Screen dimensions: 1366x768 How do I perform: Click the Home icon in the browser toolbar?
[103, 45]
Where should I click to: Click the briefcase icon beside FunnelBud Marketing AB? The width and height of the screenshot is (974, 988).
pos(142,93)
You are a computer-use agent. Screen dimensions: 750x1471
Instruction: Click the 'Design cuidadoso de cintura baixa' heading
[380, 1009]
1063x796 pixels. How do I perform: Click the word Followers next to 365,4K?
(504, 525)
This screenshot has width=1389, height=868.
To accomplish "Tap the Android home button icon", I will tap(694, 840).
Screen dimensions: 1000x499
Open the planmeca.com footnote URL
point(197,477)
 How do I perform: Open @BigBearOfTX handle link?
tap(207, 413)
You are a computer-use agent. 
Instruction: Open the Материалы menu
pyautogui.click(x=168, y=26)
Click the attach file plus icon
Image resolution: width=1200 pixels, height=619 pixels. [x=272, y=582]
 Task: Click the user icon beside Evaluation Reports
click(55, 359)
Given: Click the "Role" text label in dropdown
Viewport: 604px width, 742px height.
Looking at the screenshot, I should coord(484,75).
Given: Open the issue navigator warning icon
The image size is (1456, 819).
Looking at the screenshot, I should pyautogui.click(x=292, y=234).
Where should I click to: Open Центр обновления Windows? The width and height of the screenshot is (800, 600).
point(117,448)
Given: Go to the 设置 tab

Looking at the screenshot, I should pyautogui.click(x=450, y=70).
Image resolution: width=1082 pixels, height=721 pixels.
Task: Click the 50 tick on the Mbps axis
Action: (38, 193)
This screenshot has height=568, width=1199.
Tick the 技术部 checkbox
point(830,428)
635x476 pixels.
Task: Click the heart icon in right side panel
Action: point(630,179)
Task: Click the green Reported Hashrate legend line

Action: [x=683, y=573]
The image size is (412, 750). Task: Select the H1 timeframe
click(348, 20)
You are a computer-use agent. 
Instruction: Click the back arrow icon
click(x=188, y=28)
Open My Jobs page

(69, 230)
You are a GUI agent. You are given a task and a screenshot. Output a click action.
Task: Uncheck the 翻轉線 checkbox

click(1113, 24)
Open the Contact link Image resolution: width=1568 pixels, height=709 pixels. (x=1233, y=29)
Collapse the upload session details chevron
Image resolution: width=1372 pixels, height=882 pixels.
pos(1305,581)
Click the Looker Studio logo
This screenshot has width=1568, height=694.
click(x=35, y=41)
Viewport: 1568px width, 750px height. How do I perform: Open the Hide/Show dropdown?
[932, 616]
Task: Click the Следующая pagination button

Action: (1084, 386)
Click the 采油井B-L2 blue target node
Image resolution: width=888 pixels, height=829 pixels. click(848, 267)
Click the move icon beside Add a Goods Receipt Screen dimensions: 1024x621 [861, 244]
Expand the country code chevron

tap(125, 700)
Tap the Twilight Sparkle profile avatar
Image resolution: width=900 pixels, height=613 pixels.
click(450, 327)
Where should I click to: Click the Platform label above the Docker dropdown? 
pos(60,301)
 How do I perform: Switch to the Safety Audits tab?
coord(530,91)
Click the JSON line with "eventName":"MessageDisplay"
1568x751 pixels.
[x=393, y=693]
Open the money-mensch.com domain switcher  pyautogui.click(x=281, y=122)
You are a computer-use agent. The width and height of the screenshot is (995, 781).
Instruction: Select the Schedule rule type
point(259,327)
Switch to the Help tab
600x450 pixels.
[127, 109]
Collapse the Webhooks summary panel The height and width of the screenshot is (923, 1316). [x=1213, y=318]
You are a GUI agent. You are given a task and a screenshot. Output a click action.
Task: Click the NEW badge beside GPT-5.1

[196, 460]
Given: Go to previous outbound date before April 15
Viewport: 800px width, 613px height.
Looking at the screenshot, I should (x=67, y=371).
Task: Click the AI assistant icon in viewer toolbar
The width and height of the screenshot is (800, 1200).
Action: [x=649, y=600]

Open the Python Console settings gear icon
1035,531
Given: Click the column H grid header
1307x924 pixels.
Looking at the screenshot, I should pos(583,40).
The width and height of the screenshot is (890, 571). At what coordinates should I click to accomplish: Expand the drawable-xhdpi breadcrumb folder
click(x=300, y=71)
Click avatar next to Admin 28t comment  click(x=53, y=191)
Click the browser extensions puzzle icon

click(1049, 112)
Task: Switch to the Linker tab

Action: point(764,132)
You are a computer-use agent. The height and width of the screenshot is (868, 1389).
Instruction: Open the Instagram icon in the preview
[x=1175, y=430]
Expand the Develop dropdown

The exercise - Update the listing by changing every "Instruction" to "Directive" and reproduce all of it with nothing else altered.

Task response -
Screen dimensions: 1366x768 How do I perform: Click the Home icon in the browser toolbar?
[103, 45]
Where should I click to: Click the briefcase icon beside FunnelBud Marketing AB? The width and height of the screenshot is (974, 988).
pos(142,93)
You are a computer-use agent. Screen dimensions: 750x1471
Directive: Click the 'Design cuidadoso de cintura baixa' heading
[380, 1009]
1063x796 pixels. How do I perform: Click the word Followers next to 365,4K?
(504, 525)
This screenshot has width=1389, height=868.
To accomplish "Tap the Android home button icon", I will tap(694, 840).
Screen dimensions: 1000x499
Open the planmeca.com footnote URL
point(197,477)
 How do I perform: Open @BigBearOfTX handle link?
tap(207, 413)
You are a computer-use agent. 
Directive: Open the Материалы menu
pyautogui.click(x=168, y=26)
Click the attach file plus icon
Image resolution: width=1200 pixels, height=619 pixels. [x=272, y=582]
 Task: Click the user icon beside Evaluation Reports
click(55, 359)
Given: Click the "Role" text label in dropdown
Viewport: 604px width, 742px height.
Looking at the screenshot, I should coord(484,75).
Given: Open the issue navigator warning icon
The image size is (1456, 819).
Looking at the screenshot, I should pyautogui.click(x=292, y=234).
Where should I click to: Open Центр обновления Windows? The width and height of the screenshot is (800, 600).
point(117,448)
Given: Go to the 设置 tab

Looking at the screenshot, I should pyautogui.click(x=450, y=70).
Image resolution: width=1082 pixels, height=721 pixels.
Task: Click the 50 tick on the Mbps axis
Action: (38, 193)
This screenshot has height=568, width=1199.
Tick the 技术部 checkbox
point(830,428)
635x476 pixels.
Task: Click the heart icon in right side panel
Action: point(630,179)
Task: Click the green Reported Hashrate legend line

Action: [x=683, y=573]
The image size is (412, 750). Task: Select the H1 timeframe
click(348, 20)
You are a computer-use agent. 
Directive: Click the back arrow icon
click(x=188, y=28)
Open My Jobs page

(69, 230)
You are a GUI agent. You are given a task and a screenshot. Output a click action.
Task: Uncheck the 翻轉線 checkbox

click(1113, 24)
Open the Contact link Image resolution: width=1568 pixels, height=709 pixels. (x=1233, y=29)
Collapse the upload session details chevron
Image resolution: width=1372 pixels, height=882 pixels.
pos(1305,581)
Click the Looker Studio logo
This screenshot has width=1568, height=694.
click(x=35, y=41)
Viewport: 1568px width, 750px height. How do I perform: Open the Hide/Show dropdown?
[932, 616]
Task: Click the Следующая pagination button

Action: (1084, 386)
Click the 采油井B-L2 blue target node
Image resolution: width=888 pixels, height=829 pixels. click(848, 267)
Click the move icon beside Add a Goods Receipt Screen dimensions: 1024x621 [861, 244]
Expand the country code chevron

tap(125, 700)
Tap the Twilight Sparkle profile avatar
Image resolution: width=900 pixels, height=613 pixels.
click(450, 327)
Where should I click to: Click the Platform label above the Docker dropdown? 
pos(60,301)
 How do I perform: Switch to the Safety Audits tab?
coord(530,91)
Click the JSON line with "eventName":"MessageDisplay"
1568x751 pixels.
[x=393, y=693]
Open the money-mensch.com domain switcher  pyautogui.click(x=281, y=122)
You are a computer-use agent. The width and height of the screenshot is (995, 781).
Directive: Select the Schedule rule type
point(259,327)
Switch to the Help tab
600x450 pixels.
[127, 109]
Collapse the Webhooks summary panel The height and width of the screenshot is (923, 1316). [x=1213, y=318]
You are a GUI agent. You are given a task and a screenshot. Output a click action.
Task: Click the NEW badge beside GPT-5.1

[196, 460]
Given: Go to previous outbound date before April 15
Viewport: 800px width, 613px height.
Looking at the screenshot, I should (x=67, y=371).
Task: Click the AI assistant icon in viewer toolbar
The width and height of the screenshot is (800, 1200).
Action: [x=649, y=600]

Open the Python Console settings gear icon
1035,531
Given: Click the column H grid header
1307x924 pixels.
Looking at the screenshot, I should pos(583,40).
The width and height of the screenshot is (890, 571). At what coordinates should I click to accomplish: Expand the drawable-xhdpi breadcrumb folder
click(x=300, y=71)
Click avatar next to Admin 28t comment  click(x=53, y=191)
Click the browser extensions puzzle icon

click(1049, 112)
Task: Switch to the Linker tab

Action: point(764,132)
You are a computer-use agent. The height and width of the screenshot is (868, 1389).
Directive: Open the Instagram icon in the preview
[x=1175, y=430]
Expand the Develop dropdown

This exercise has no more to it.